Some advantages of this approach:
  • it is a general-purpose solution which does not impose new limitations on the length of fields that did not exist before;
  • it does not require additional inputs to the conversion process and avoids efforts like customer audits to determine actual data lengths; this reduces the potential for human error;
  • confidence that records will not be dropped/disallowed, because it will be known up front that all combinations of fields in an index will fit in that index - it will be known up front that no index can ever exceed the 900 byte limit.
Some drawbacks to this approach:
  • it is difficult to implement: if the computed column algorithm is limited to the current piece of data alone, it likely will be lossy; if it uses surrounding records to determine the sortable value relative to others, it will be more complicated to implement, requiring additional data access(es) to do its work;
  • it may cause noticeable performance overhead (most likely during data insert, though reads should be relatively fast);
  • the compact, indexed values may "cluster" or run out of sufficient gaps between one another, which will cause problems with unique indexes or require redistribution efforts affecting multiple (possibly many) records; again, this is difficult to implement and may cause performance and/or unusual locking issues.

This idea needs to be fleshed out and vetted in greater detail. Please comment on the pros and cons of this approach, and contribute any design/implementation ideas that come to mind. It is not an approach we prefer to take, but it may be necessary.

Ideas for other approaches are welcome as well.

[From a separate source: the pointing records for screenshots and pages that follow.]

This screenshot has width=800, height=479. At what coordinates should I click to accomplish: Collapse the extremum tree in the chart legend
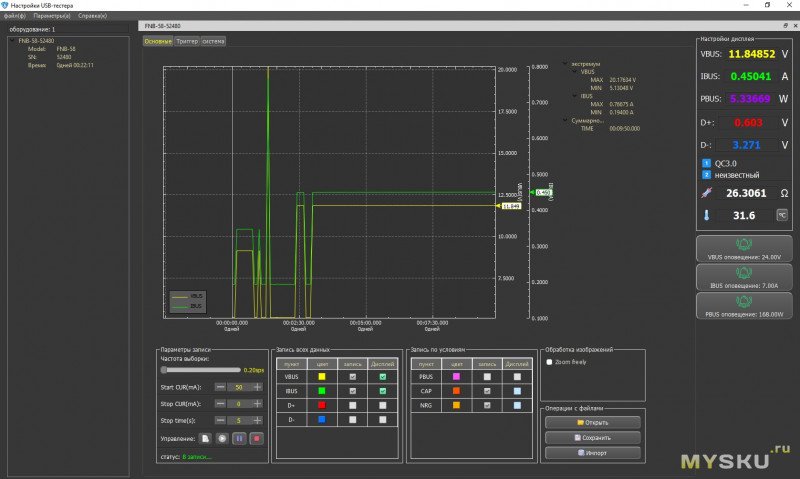click(x=566, y=63)

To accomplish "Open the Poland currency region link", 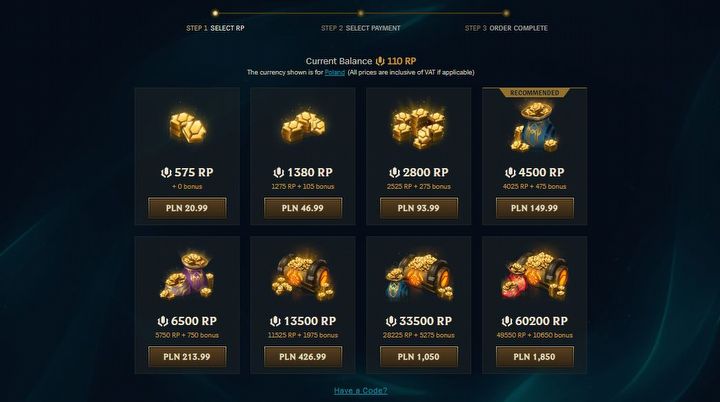I will coord(335,72).
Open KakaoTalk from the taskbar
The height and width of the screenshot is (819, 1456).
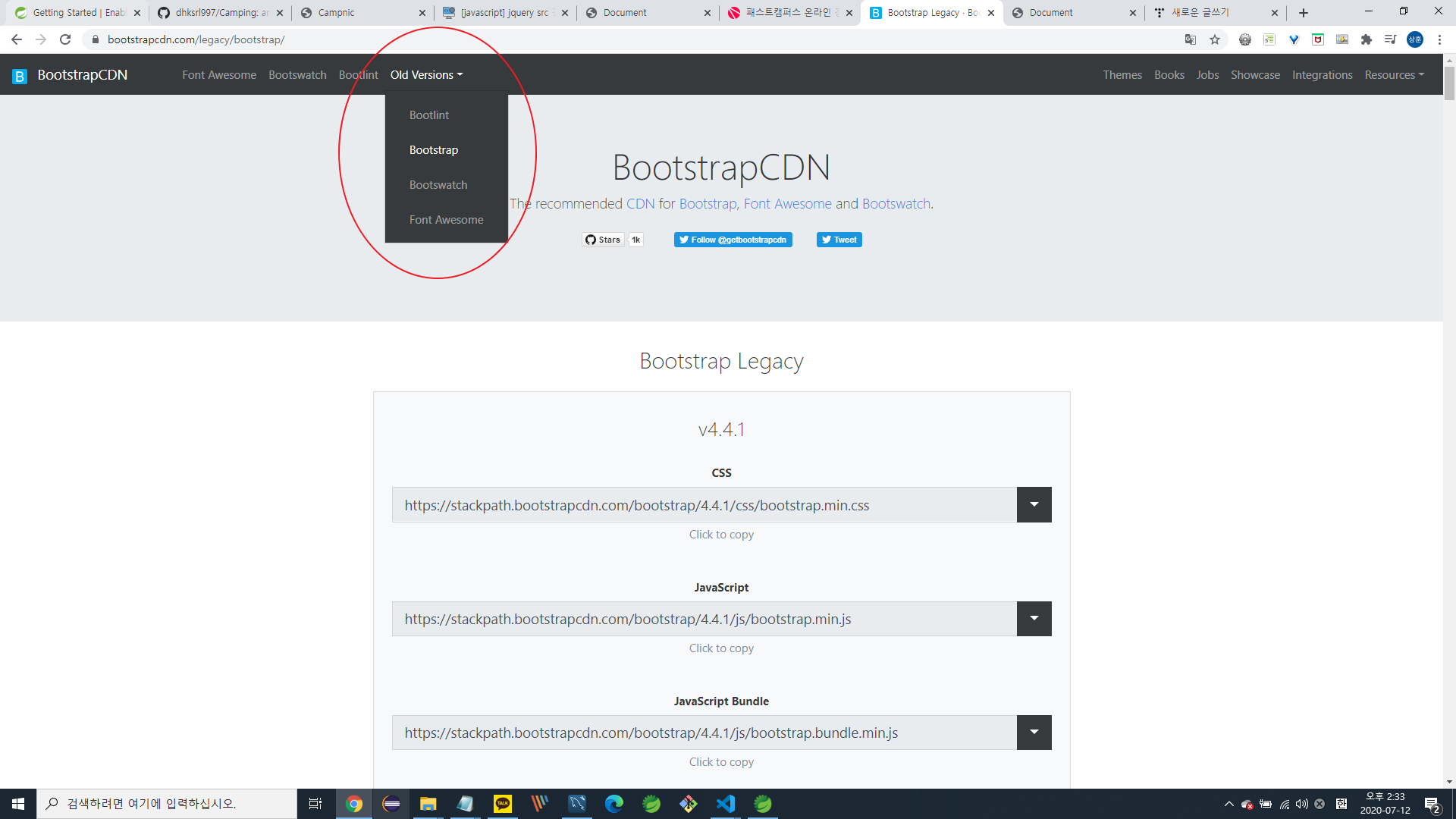click(503, 804)
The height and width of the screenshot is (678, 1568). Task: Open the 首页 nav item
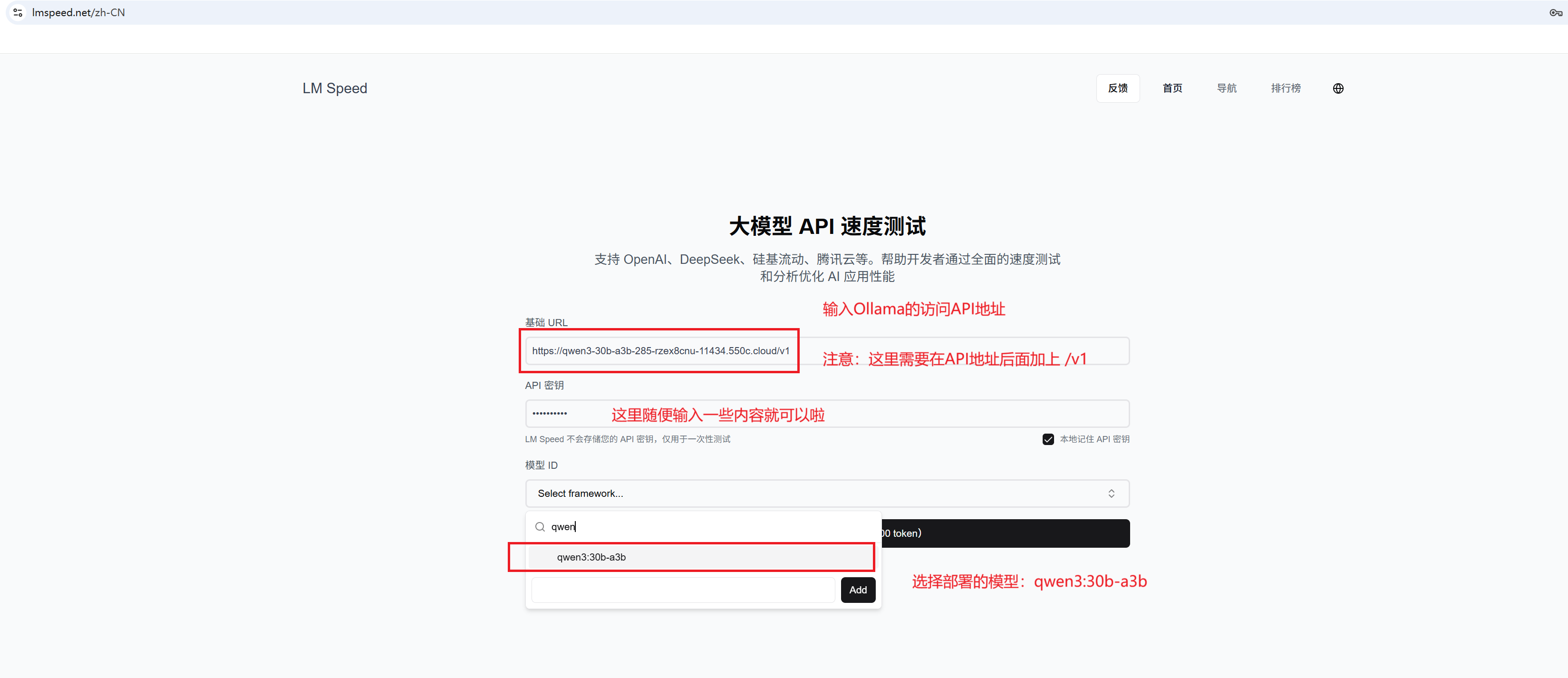coord(1172,88)
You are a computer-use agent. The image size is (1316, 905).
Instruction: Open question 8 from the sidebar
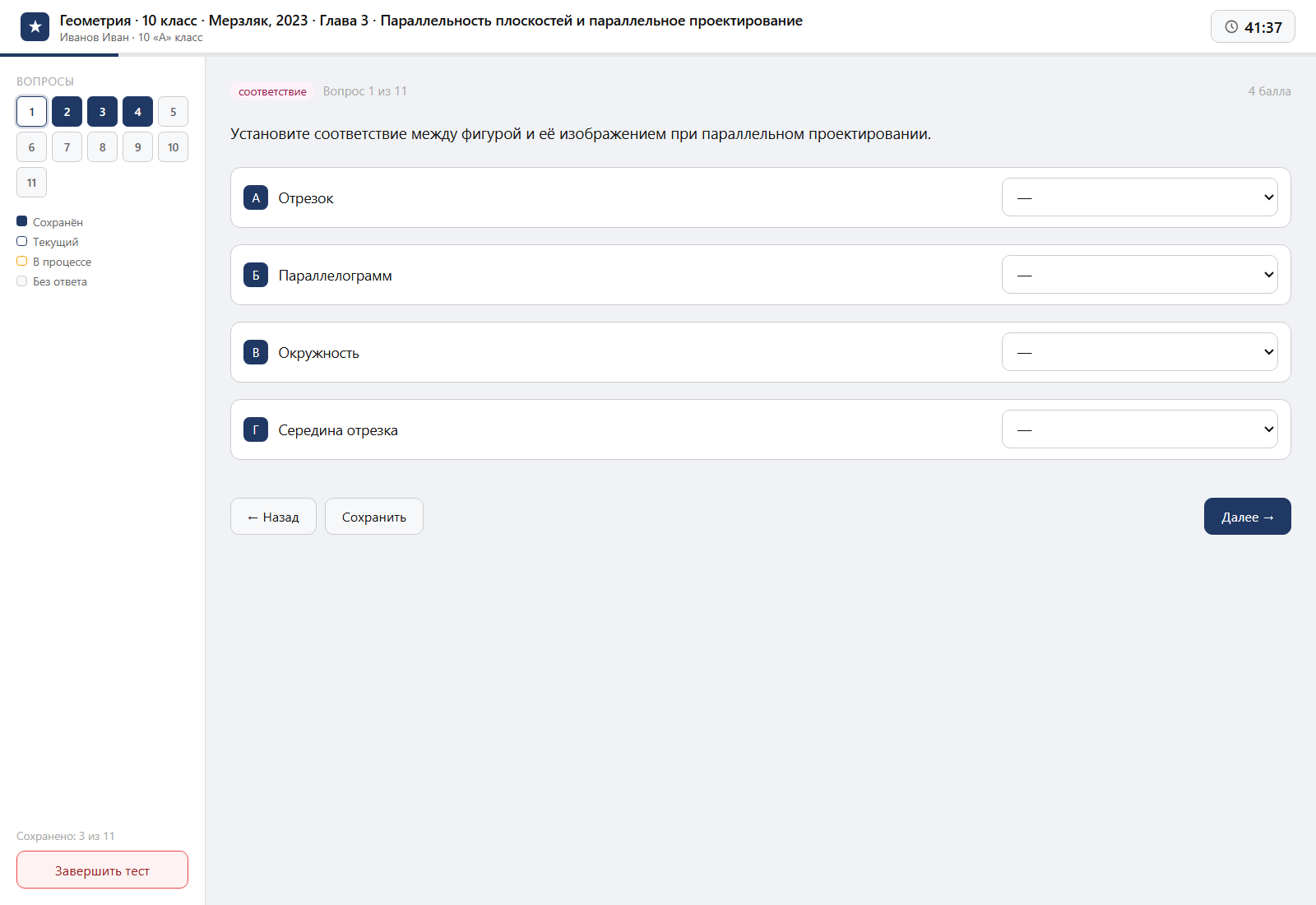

#4 Updated by Eric Faulhaber almost 10 years ago

Some more thoughts on the challenges of the computed columns approach...
  • If done instead of the hard-coded length approach, the absence of the known maximum lengths of columns makes it difficult to bias the algorithm to use a properly representative subset of the text value to generate the compact value.
  • In a lossy algorithm, two different strings could generate the same compact value. This could incorrectly violate a uniqueness constraint. This gets more complicated if there are other columns in the index, which in combination with the incorrectly non-unique value of the compact value, may cause an unexpected and possibly incorrect impact on the overall uniqueness of the index entry.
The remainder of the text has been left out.